Our longstanding goal is for robots to navigate among humans, like humans. Think last mile delivery robots and service robots operating fully autonomously in public spaces like airports, restaurants, and hospitals. This includes developing algorithms and systems that can do planning-aware perception, that can reason about the behavior of humans using local information only, and that can plan trajectories that are not just provably safe, but also agile, smooth, and efficient.

Research


Agile, but Safe Multi-Robot Systems

Humans are safe, but at the same time, move with grace and agility in order to be efficient and comfortable. For example, a more impatient individual will overtake a slow-moving group in front and squeeze through narrow gaps even if it means means light contact with other people or objects. Robots today sacrifice efficiency for safety, and cannot be fully deployed in complex human environments.

We work on developing multi-robot algorithms and systems with generalizability, liveness, agility, and safety guarantees in fully decentralized settings in unstructured environments. We routinely work in the sub-areas of optimal control and multi-agent reinforcement learning, and testing out our ideas both in simulation as well as on real physical robots.

Next-Generation Mind-Body Controlled Human-Robot Interaction

We are building a next-generation paradigm for human-robot interaction where humans can interact with robots seamlessly and perform complex tasks via mind and body gestures.
^^^^
• **TASK ITEM**
Output, word for word, the part of the robot navigation research overview above that opens with the words containing "Humans are safe, but" and closes with "real physical robots.". The entries that follow were drawn from a separate source.

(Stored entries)
^^^^
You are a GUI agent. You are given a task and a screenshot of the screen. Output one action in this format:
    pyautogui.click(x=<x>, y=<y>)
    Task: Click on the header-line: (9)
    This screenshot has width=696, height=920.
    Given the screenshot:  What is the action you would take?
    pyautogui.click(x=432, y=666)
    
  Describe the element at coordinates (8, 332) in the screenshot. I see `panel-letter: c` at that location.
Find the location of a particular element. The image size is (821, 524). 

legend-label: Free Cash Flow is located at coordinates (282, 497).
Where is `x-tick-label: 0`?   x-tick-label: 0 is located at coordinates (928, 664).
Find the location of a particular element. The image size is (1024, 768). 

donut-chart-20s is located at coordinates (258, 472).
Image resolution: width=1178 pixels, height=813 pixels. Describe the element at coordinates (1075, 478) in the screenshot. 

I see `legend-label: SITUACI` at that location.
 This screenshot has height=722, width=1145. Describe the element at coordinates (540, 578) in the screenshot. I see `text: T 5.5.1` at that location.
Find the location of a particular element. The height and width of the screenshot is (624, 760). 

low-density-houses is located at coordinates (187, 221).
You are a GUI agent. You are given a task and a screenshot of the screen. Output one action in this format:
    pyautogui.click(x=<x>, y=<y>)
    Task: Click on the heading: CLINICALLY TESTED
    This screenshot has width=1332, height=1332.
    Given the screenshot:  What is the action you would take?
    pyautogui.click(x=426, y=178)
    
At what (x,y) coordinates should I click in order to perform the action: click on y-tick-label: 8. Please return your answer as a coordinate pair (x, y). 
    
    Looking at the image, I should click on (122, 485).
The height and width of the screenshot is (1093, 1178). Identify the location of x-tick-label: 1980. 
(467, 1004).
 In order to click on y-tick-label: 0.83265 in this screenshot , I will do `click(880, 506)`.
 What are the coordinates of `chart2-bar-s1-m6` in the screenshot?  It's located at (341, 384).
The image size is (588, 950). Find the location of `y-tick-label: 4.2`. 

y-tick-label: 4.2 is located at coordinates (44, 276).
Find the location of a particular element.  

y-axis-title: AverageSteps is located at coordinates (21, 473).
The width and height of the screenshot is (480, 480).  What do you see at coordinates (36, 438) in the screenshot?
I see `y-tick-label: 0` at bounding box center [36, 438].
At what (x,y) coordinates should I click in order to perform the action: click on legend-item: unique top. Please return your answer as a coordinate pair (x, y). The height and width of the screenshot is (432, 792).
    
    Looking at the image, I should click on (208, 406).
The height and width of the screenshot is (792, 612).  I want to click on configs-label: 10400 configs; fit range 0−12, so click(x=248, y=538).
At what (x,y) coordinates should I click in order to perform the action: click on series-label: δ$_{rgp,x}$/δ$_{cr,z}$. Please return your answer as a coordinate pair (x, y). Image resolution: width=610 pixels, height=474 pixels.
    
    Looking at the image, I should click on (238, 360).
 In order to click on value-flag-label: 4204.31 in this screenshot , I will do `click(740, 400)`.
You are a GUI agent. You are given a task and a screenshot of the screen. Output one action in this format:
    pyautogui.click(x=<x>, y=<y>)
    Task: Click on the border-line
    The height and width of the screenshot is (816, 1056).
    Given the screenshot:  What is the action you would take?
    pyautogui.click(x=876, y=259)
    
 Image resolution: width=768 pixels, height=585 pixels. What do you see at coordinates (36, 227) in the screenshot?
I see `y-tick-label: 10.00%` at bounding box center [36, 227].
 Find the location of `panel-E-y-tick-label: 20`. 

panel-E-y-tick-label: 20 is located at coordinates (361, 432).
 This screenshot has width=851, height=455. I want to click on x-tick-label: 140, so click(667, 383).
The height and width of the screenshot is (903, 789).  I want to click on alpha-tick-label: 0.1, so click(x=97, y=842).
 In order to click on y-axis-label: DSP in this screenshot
^^^^
• **SOLUTION TO THE PROBLEM**
Humans are safe, but at the same time, move with grace and agility in order to be efficient and comfortable. For example, a more impatient individual will overtake a slow-moving group in front and squeeze through narrow gaps even if it means means light contact with other people or objects. Robots today sacrifice efficiency for safety, and cannot be fully deployed in complex human environments.

We work on developing multi-robot algorithms and systems with generalizability, liveness, agility, and safety guarantees in fully decentralized settings in unstructured environments. We routinely work in the sub-areas of optimal control and multi-agent reinforcement learning, and testing out our ideas both in simulation as well as on real physical robots.